Men stringing women along and them allowing bad behaviour.

owlexpress · 28/10/2024 10:36

ClaireduLuney · 28/10/2024 10:33

@owlexpress But this man doesn't have a family or even a partner. So it's not as if he's juggling a family and his PhD.
If he's got no time to talk to her, why on earth is she staying with him for a week now?
What a waste of her life and time.

Presumably he has time to have sex with her but not have a conversation.

He's juggling a FT job and a PhD and running a household and probably trying to exercise, keep himself sane, and maybe even see friends once in a while, all without the support of a live-in partner, and tbh without the emotional support of his gf by the sounds of it. I don't see anything wrong with him asking for the mental space into the new year before having this conversation. Having a chat and watching TV isn't mentally draining, organising February 2025 and beyond when you're knee-deep in your thesis is!

Calliopespa · 28/10/2024 10:37

ClaireduLuney · 28/10/2024 10:33

@owlexpress But this man doesn't have a family or even a partner. So it's not as if he's juggling a family and his PhD.
If he's got no time to talk to her, why on earth is she staying with him for a week now?
What a waste of her life and time.

Presumably he has time to have sex with her but not have a conversation.

Truthfully students with no partner , no Dc, no job are frantic at the end of a phd if they’ve put a lot into it.

It comes first at that point.

If I were his supervisor and he was being led by the nose by some woman stamping her foot about dates for the diary I’d be telling him to screw his head on tighter.

RhaenysRocks · 28/10/2024 10:40

But the content if the conversation isn't a ten or thirty minutes one is it? Lets assume he does want to build a future together. That conversation is going to have to be about location, jobs, marriage and kids. These are not quick topics and should not be agreed to under pressure. Let's say he has "the talk" and says yes to.moving to the OP's city and yes to kids and them in January or six months down the line when he's actually got time to really think about he realises it's not going to work that way..then he'll be accused of wasting her time etc.
Those saying he should prioritise the OP above all else etc I think demo a quite immature or naive approach to relationships. When you're in your 30s and 40s other life stuff is crucial and can't always be put on hold.
My DP and I still don't live together after a decade and sometimes go a two week block without seeing each other, despite living in the same town. During COVID we didn't "bubble" as both have elderly parents. We share a future plan and had that conversation at a time when we both could consider what that would mean.

SmileyHappyPeopleInTheSun · 28/10/2024 10:40

ClaireduLuney · 28/10/2024 10:30

I know people who've done PhDs and brought up toddlers at the same time. And yes, they worked into the night.

Look- she's there this week. What's the point of her being there if he can't spend 30 mins talking to her?

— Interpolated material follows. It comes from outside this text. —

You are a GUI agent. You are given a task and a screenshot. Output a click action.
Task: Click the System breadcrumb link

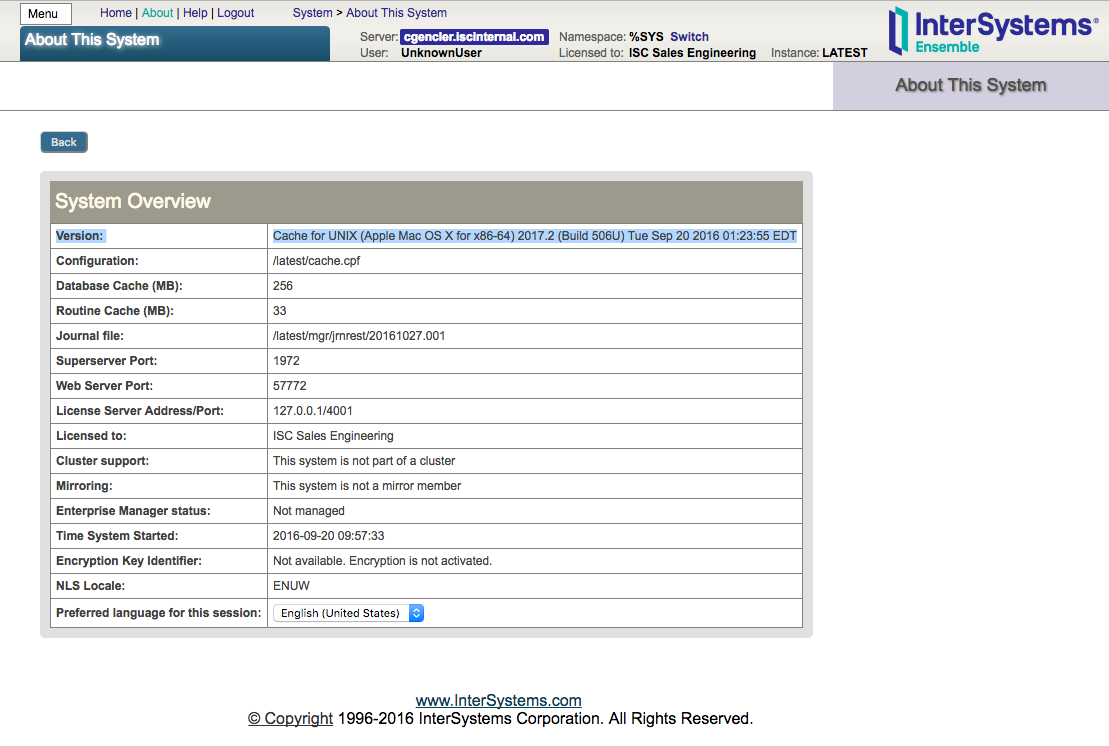click(312, 13)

This is not the behaviour of a man who's madly in love and would do anything to keep a woman.

It's the behaviour of a man who's putting him first and presumably always has and always will.

I know someone who did write up with new baby - she blamed it for her postal depression but she got it done. People do extraordinary things and others can dismiss their efforts and cost because it they don't see it.

Sometime life get stressful and busy - if your partners not there for at such times but an additional stressor and full of demands - personally I'm not sure I'd be wanting to stay with them. As pp says if it was the partner of one of my kids I'd be saying put them on back burner for moment focus on qualification and three years prior work and see their partners behavior as selfish behavior and a worry for future.

It's not the 30 minute conversation per se it the mental though and demands when you are busy and preoccupied.

If OP thinks this is part of a larger pattern from him - then she should leave the relationship and move on.